Still, no wins for Ducati heading into 2016. And with both Iannone’s and Dovizioso’s contracts up at the end of the year, there was a lot on the line for one of them to get ‘er done. If I told you Iannone got there first, you might believe me – but if I told you he got there first and got fired, it’d be a lot easier to accept, right? Right, well: Despite four podiums and a drought-breaking win for Ducati in Austria, Iannone also missed four races and DNF’d in six others. He finished ninth at the end of the year. Dovizioso was fifth.
Ducati called thrice world champ Lorenzo in and gave Iannone the boot, so Andrea headed off to Suzuki, which was slowly but steadily making progress in midfield. Partnering with Moto2 standout Alex Rins, he was expected to take on a lead role in the team for 2017. What happened instead? Iannone went virtually MIA for long durations, retiring five times, finishing out of the points four times, and never coming home higher than fourth; Rins, meanwhile, was injured on the sidelines for five races and still managed to finish just 11 points and three positions off at season’s end.
There was all sorts of talk regarding Iannone’s commitment, particularly at mid-season.
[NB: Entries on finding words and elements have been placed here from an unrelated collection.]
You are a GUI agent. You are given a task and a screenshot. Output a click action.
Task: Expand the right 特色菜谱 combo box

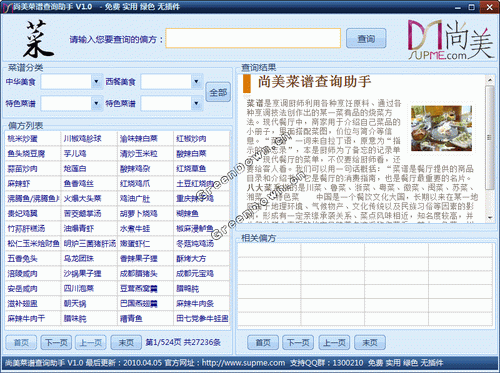coord(196,103)
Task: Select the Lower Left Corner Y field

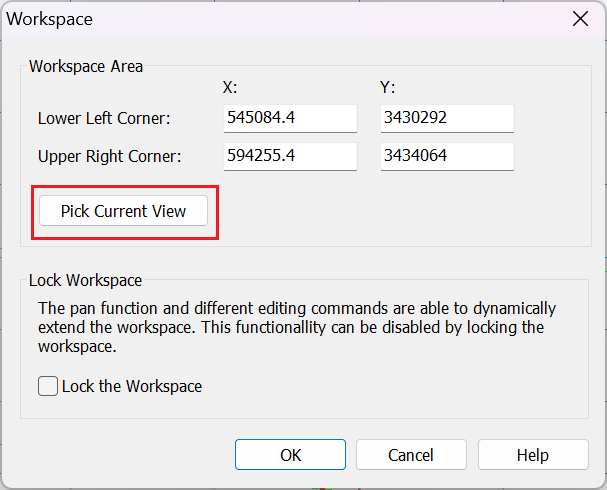Action: 447,118
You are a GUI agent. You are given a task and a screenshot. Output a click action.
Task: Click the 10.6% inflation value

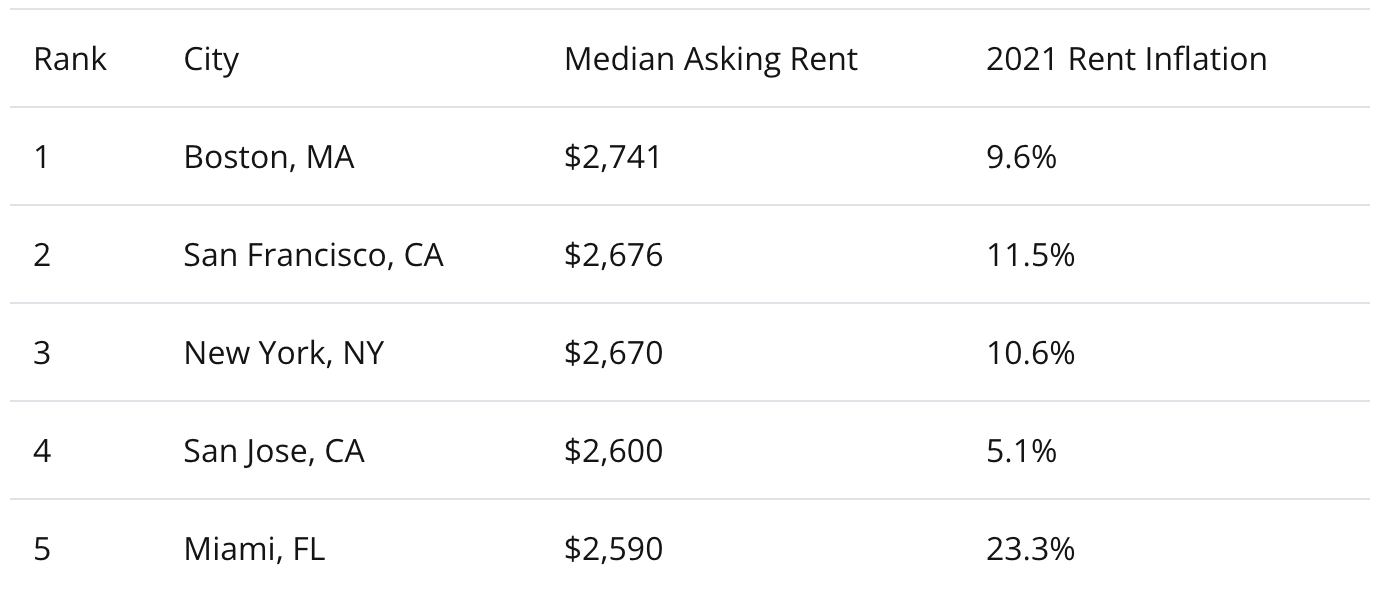coord(1030,353)
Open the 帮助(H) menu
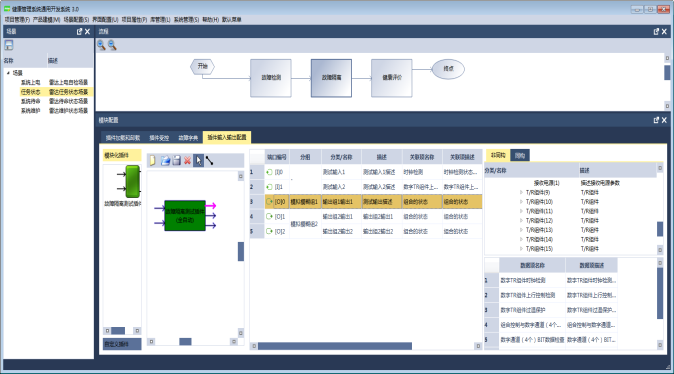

As an employer or a sponsor or a fan or a member of the MotoGP press, you could take one look at his Instagram and pretty easily say, “Fuck this guy’s dedication. You know what’s cooler than a Vogue Italia spread? Beating the best guys in the world at work every other Sunday.” But as a mortal heathen who can afford to take a step back, I mean, look: You’re talking about a beautiful young Italian guy with money in the prime of his life, riding bikes around every other Sunday, dating Belen Rodriguez – what the fuck would you do if Vogue Italia called you up for a cover?
Word around the paddock is that Jorge Lorenzo is taking Iannone’s job again in 2019, so of course you know what that means: Andrea is riding for a contract he won’t be offered and, lo, after four races in 2018, he’s scored two fairly convincing podiums and is fourth overall. Lorenzo is 20th. Rins is 12th. Dovizioso is fifth.
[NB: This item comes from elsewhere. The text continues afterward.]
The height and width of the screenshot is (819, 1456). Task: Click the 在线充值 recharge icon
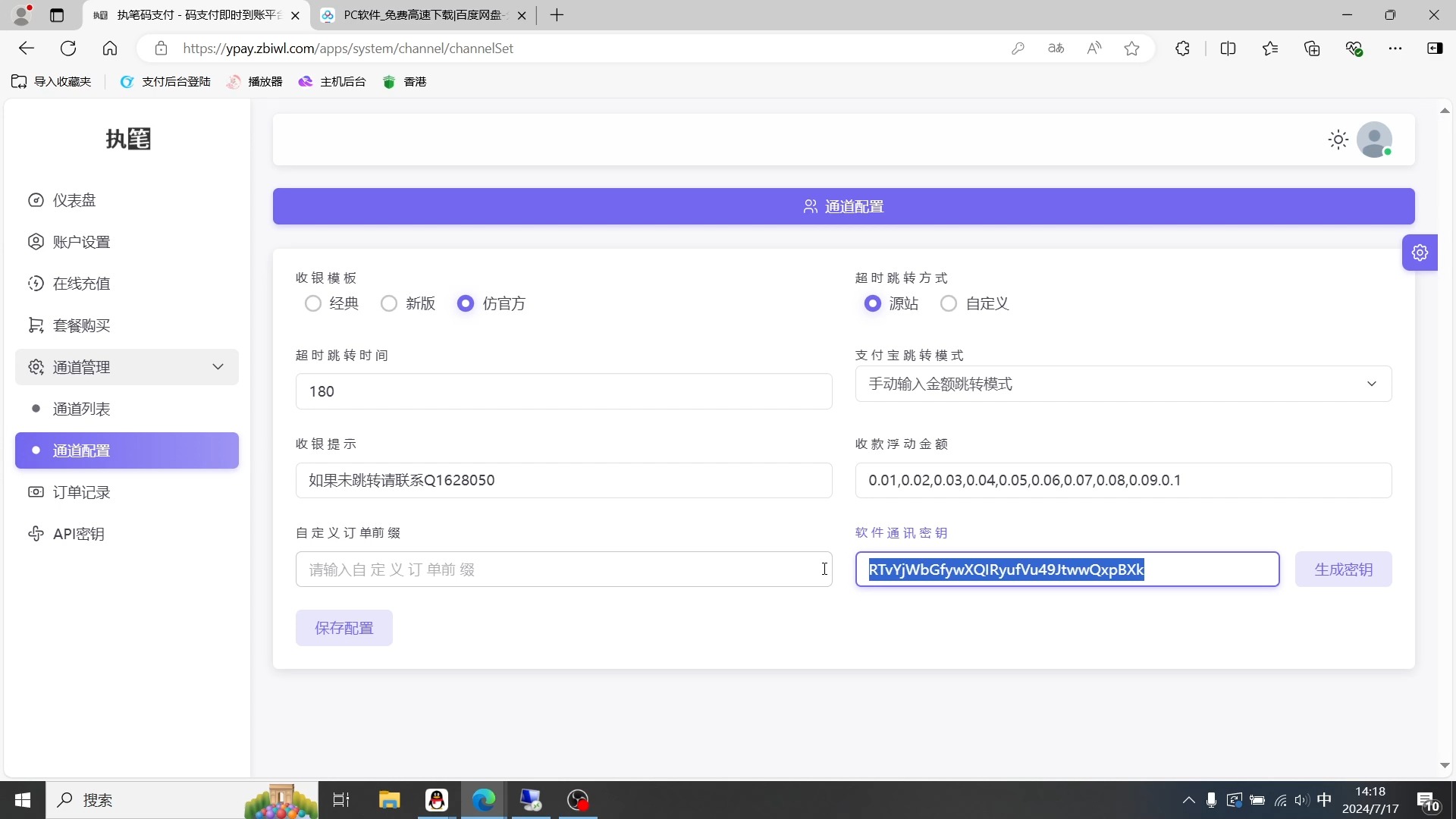pos(36,284)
It can’t last. But that’s not why I pull for him, really. I pull for Andrea Iannone because he doesn’t have the ability to transmogrify the way Marquez does. He doesn’t have the mythical contrails that follow Rossi around. He doesn’t have the steady, workmanlike success in him that Lorenzo, Dovizioso and Cal Crutchlow have shown. There is no MotoGP world championship in that bronzed Adonis of a body. There is nothing, in fact, but a desire to believe – because of the heaps of bodies borne on the Adriatic into a life of riding that could’ve gone any which way all the way up to the very top tier, you know whose body survived the blows? You know who made it? Andrea Iannone did. Andrea Iannone fucking made it. And if he made it this far…
…Well, what if it didn’t stop, you know? What if he wasn’t as human as the rest of us after all, as elite as Marquez or Rossi? What if he took that improbable step toward sporting immortality, toward heaven – and urged us to follow him? What if he really does just need the right package? Do you think it scares him as much as it might scare us to see it happen?
Fear and freedom are riddles only faith can solve. The search for a solution to either deal with that or not is just all of us down here fumbling around blindly for a feeling, and maybe it should feel ridiculous. But it should also feel meaningful, even if it’s just thinking about humanity and motorcycles or where God goes on a gown or what kind of heaven you’d have if you left this second – even if the only plan is just sitting around, counting rosary beads.